• [WORK TASK] Every line below containing the word "beside" should be found and copied.
■ ■ ■ ■ ■ ■ ■
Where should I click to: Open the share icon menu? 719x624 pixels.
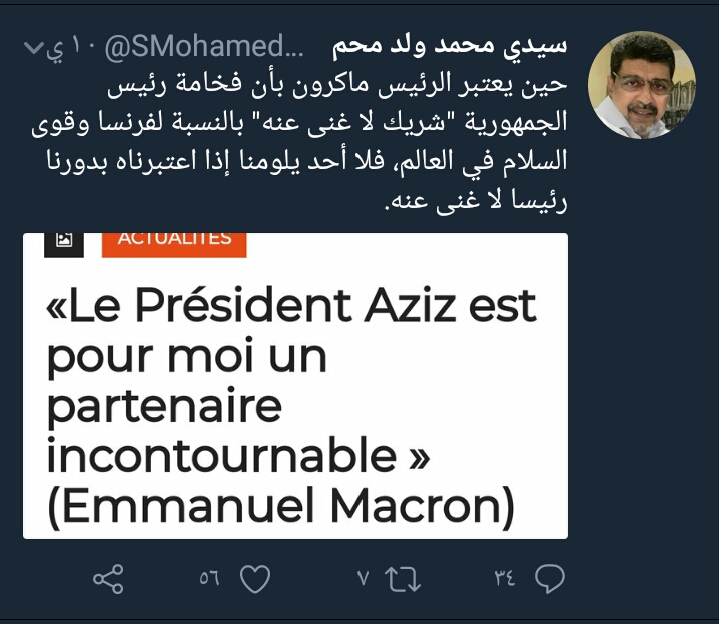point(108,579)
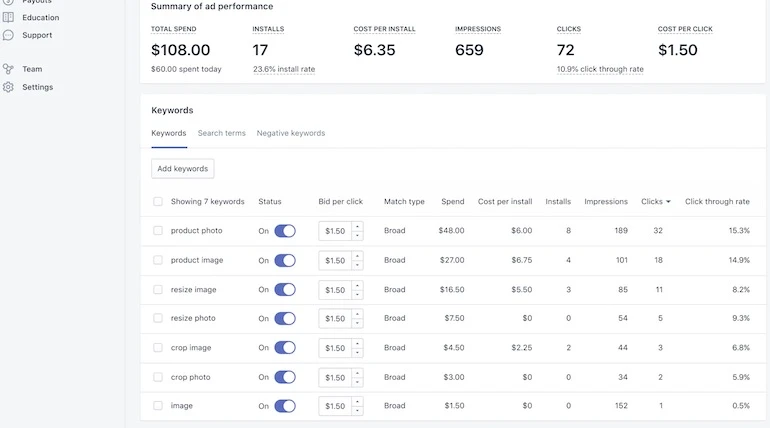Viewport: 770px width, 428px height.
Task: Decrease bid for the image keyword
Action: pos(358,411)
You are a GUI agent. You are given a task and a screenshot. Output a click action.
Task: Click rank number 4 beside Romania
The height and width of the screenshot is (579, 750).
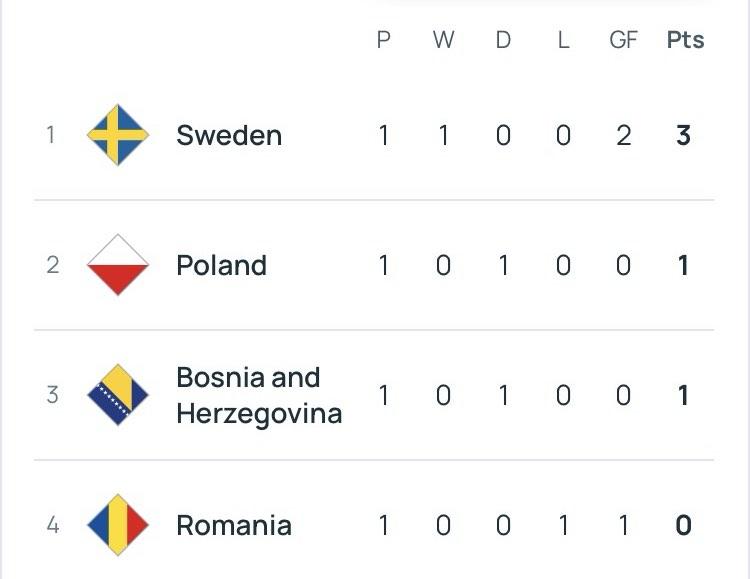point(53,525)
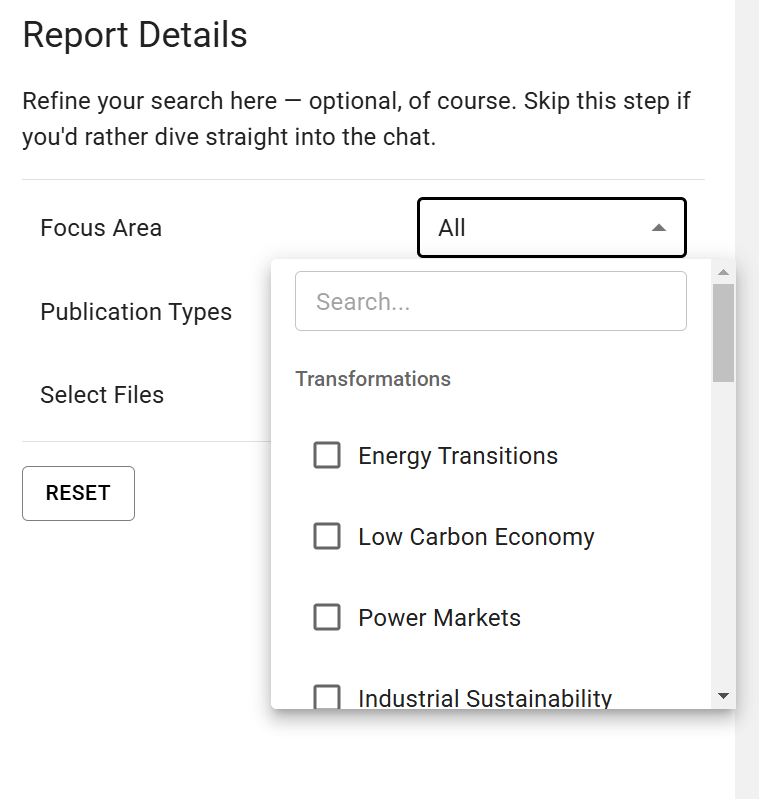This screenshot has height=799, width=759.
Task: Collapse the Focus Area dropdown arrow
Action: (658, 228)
■ ■ ■ ■ ■ ■ ■
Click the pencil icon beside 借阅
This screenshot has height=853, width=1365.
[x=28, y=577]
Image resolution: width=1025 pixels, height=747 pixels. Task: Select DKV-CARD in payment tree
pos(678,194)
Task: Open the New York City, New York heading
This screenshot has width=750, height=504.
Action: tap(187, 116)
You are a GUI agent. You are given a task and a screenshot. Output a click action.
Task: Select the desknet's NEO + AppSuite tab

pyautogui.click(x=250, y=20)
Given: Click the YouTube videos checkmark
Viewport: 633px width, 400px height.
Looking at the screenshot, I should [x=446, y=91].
■ ■ ■ ■ ■ ■ ■
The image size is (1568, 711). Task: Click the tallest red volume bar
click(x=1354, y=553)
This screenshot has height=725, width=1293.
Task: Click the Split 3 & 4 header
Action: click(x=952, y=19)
■ ■ ■ ■ ■ ■ ■
• [SOLUTION TO THIS EXERCISE]
Task: Click rank number 4 beside Romania
Click the pencil icon beside 借阅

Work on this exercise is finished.